Ia berjalan keluar kamarnya dan memutuskan untuk menemui keluarganya yang saat ini sedang berkumpul di ruang keluarga. Ia mencoba menetralkan kegugupannya dan jantungnya yang sudah berdegup kencang. Dengan perlahan, ia berjalan menuju mereka.

"Eh, Vio. Kamu sudah agak mendingan mualnya? Sini, Nak!" pinta Alika sambil menepuk sofa yang didudukinya. Viona mengangguk dan duduk di dekat mereka.

"Ayah, Bunda... Ada yang mau aku sampaikan sama kalian." Alika dan Nathan yang sedang asyik menatap layar lebar di depannya langsung mengalihkan pandangannya pada putri mereka.

"Mau cerita apa?" tanya Nathan. Viona menarik nafas sejenak.

"Boleh gak kalau aku mempercepat keberangkatanku ke Malaysia?
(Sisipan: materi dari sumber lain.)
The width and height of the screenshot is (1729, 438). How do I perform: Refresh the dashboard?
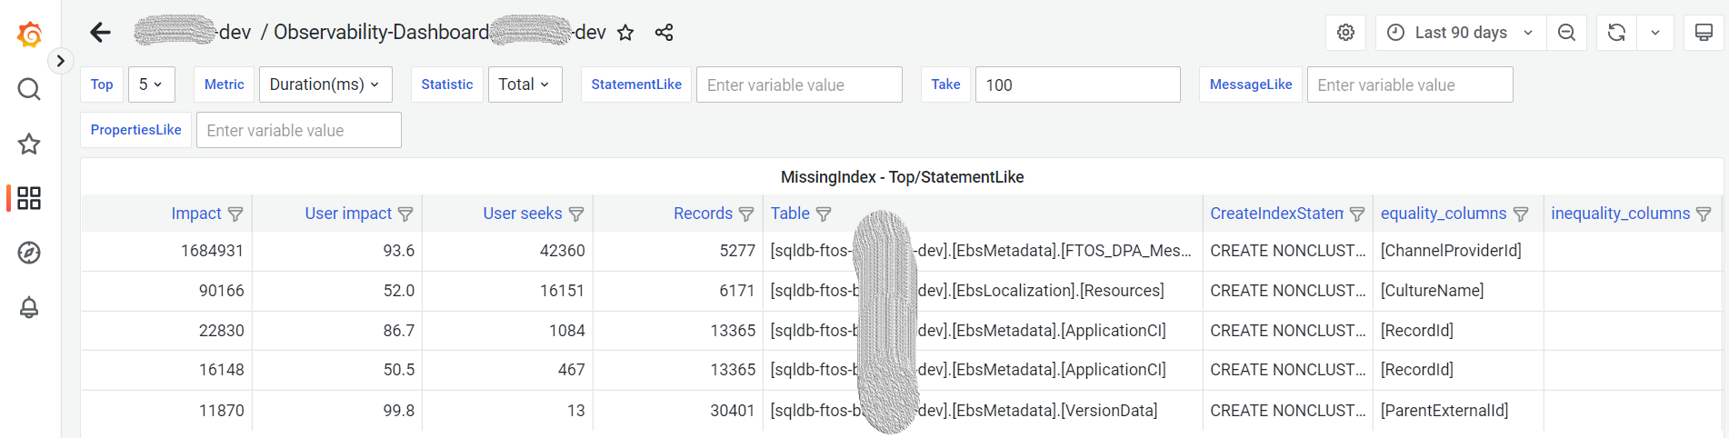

Kira-kira lusa nanti." Alika dan Nathan sedikit terkejut dengan permintaan putri mereka yang tiba-tiba saja ingin mempercepat keberangkatannya ke luar negeri.
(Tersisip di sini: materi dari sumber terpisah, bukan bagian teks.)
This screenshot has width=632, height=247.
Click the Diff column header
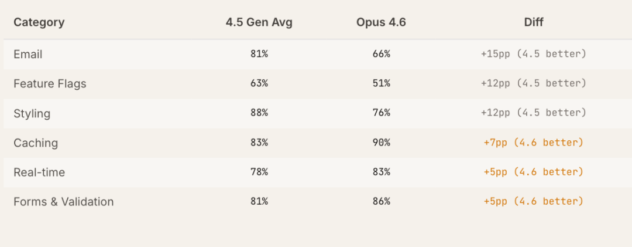533,23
"Kenapa, Vi? Masih ada waktu hampir sebulan lagi untuk berangkat ke sana. Kenapa harus terburu-buru?" tanya Nathan heran. Viona merasa gugup saat ini. Ia menggeleng.

"Gak apa-apa, Yah. Aku kan harus mencari tempat tinggal di sana untuk nanti dan mengenal lingkungannya supaya nanti aku bisa nyaman tinggal di sana. Aku cuma gak mau repot lagi nantinya. Sekaligus rencananya aku pengen sambil kerja buat nambah-nambah biaya kuliah dan hidup di sana." Viona mencoba untuk mencari alasan yang dirasa masuk akal. Ia berharap mereka tak mencurigainya sedikit pun. Alika memandang putrinya sedih.

"Apa kamu tak mau menghabiskan waktu lagi sama kami? Kamu gak betah di sini lagi bukan?" Viona menggelengkan kepalanya. Sama sekali ia tak bermaksud seperti itu. Ia merasa bersalah melihat raut sedih bundanya.

"Iya, Vi. Kok cepet-cepet gitu rencananya? Kamu kan masih punya waktu untuk habisin waktu sama kami." timpal Ira. Viona tersenyum tipis. Ia merasa semakin bersalah saja kepada keluarganya.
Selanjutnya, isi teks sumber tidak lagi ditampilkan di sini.